▶ _Directions for this task_
Output, exactly and in full, only the lines from the one containing "Image resolution: width=783" to the last line of the data. Pictures should not appear.

[[ Given entries open ]]

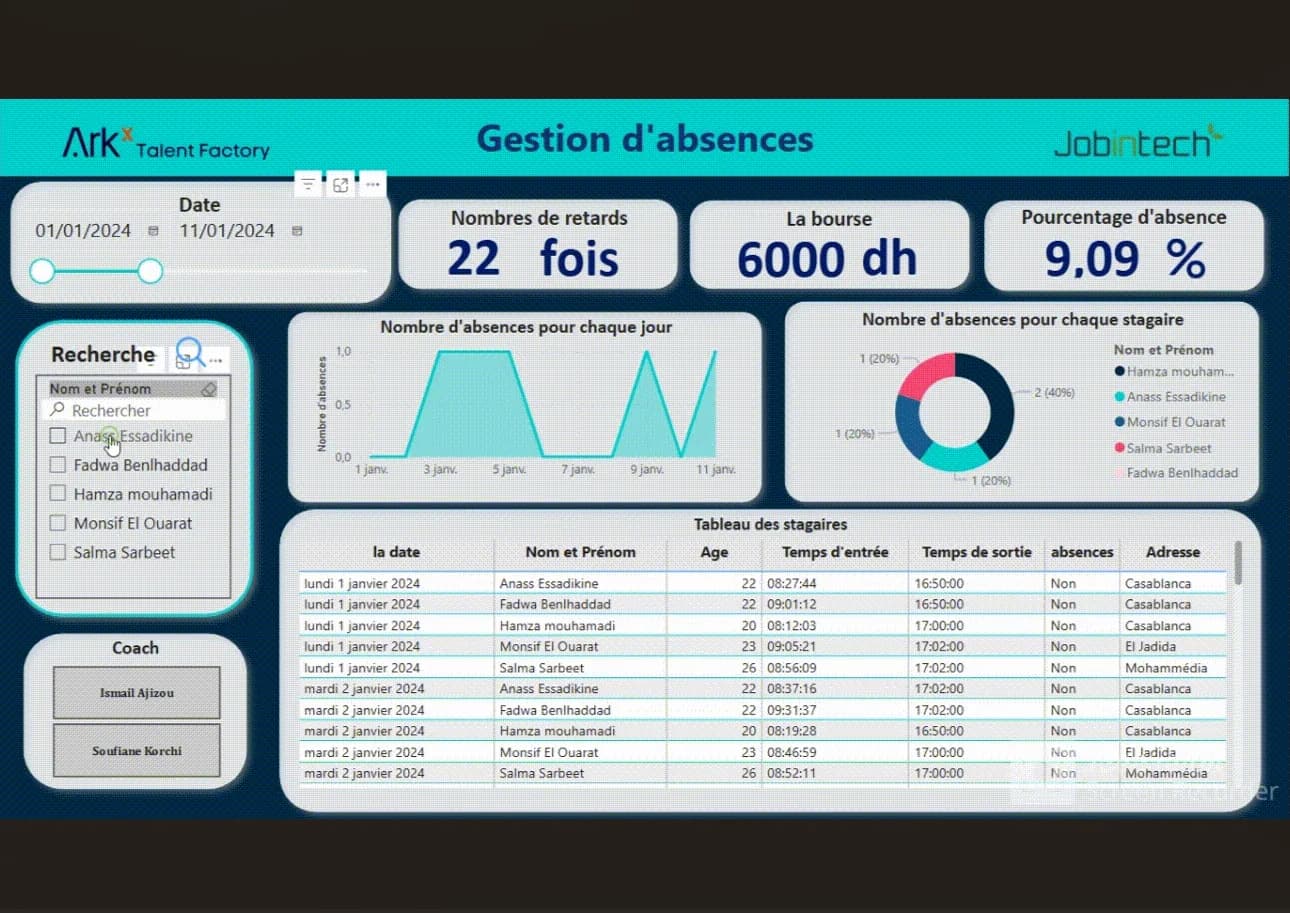Open calendar picker for start date 01/01/2024
The width and height of the screenshot is (1290, 913).
153,231
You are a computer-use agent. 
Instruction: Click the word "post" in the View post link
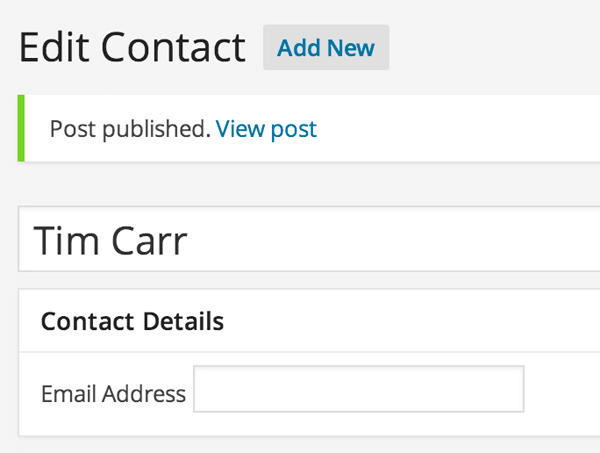[293, 129]

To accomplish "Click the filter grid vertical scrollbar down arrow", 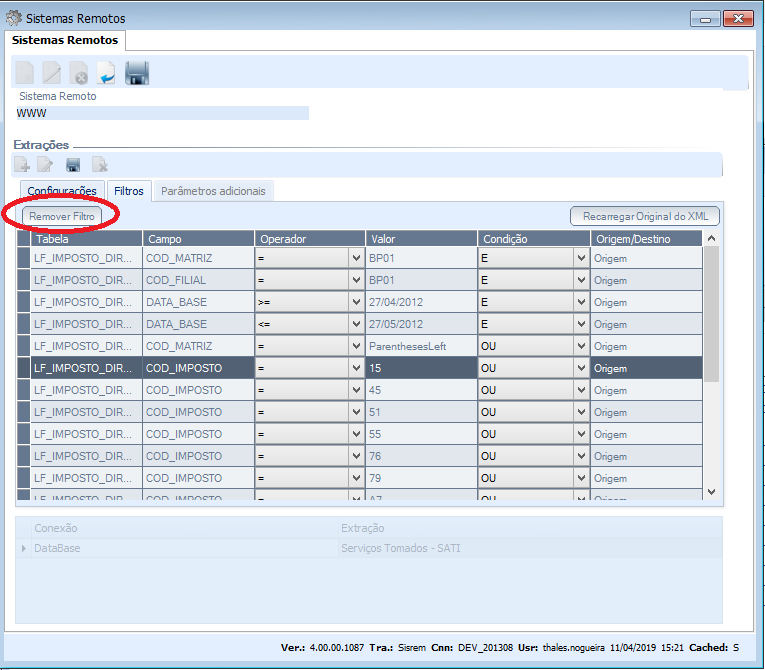I will pyautogui.click(x=712, y=491).
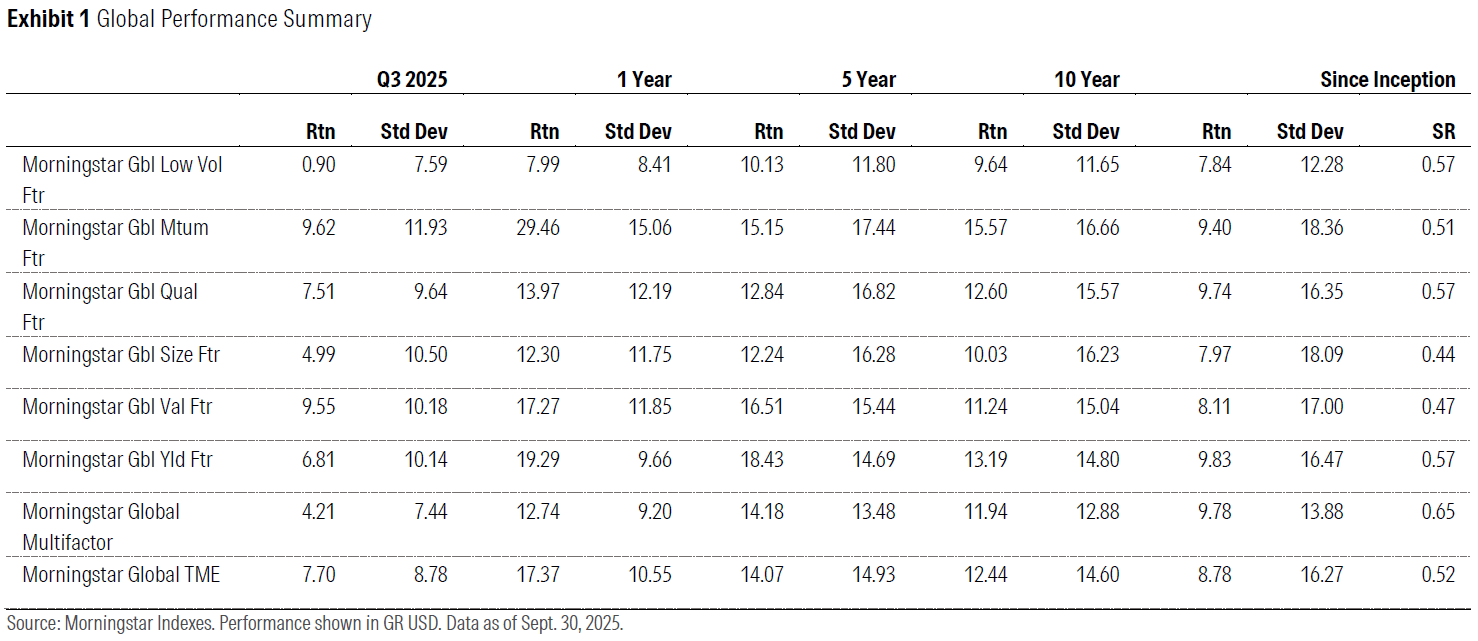The image size is (1478, 641).
Task: Select the Morningstar Gbl Val Ftr row label
Action: (117, 407)
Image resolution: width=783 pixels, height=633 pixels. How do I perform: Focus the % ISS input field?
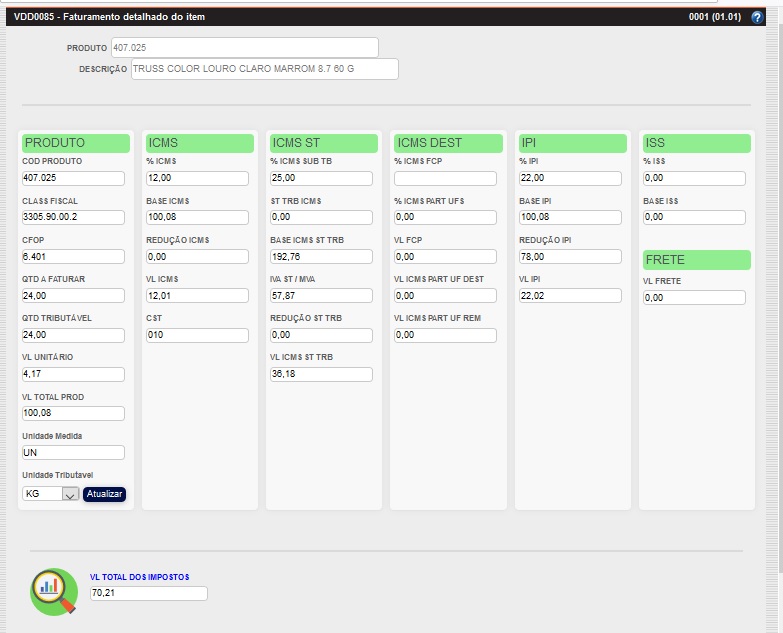694,178
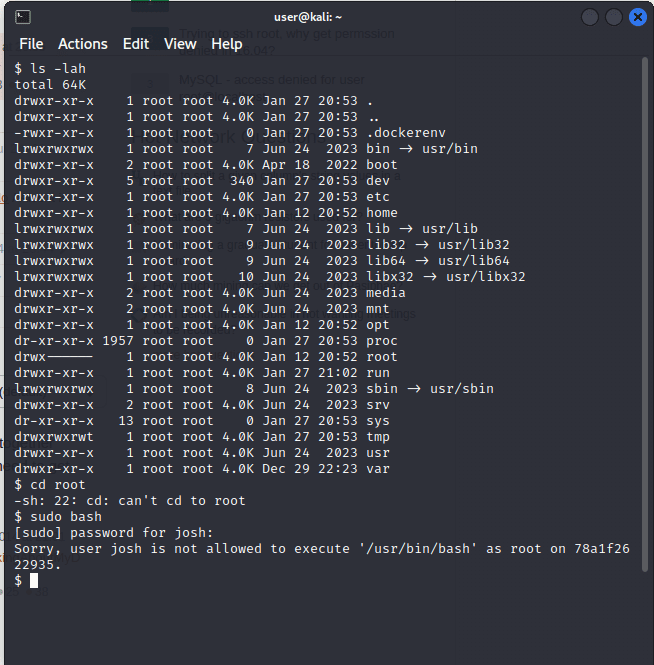Click the home directory name in the listing
The height and width of the screenshot is (665, 654).
pyautogui.click(x=382, y=213)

[[ Given entries closed ]]

▶ _Response_
Image resolution: width=783 pixels, height=633 pixels. How do I perform: Focus the % ISS input field?
694,178
Click the home directory name in the listing
The height and width of the screenshot is (665, 654).
pyautogui.click(x=382, y=213)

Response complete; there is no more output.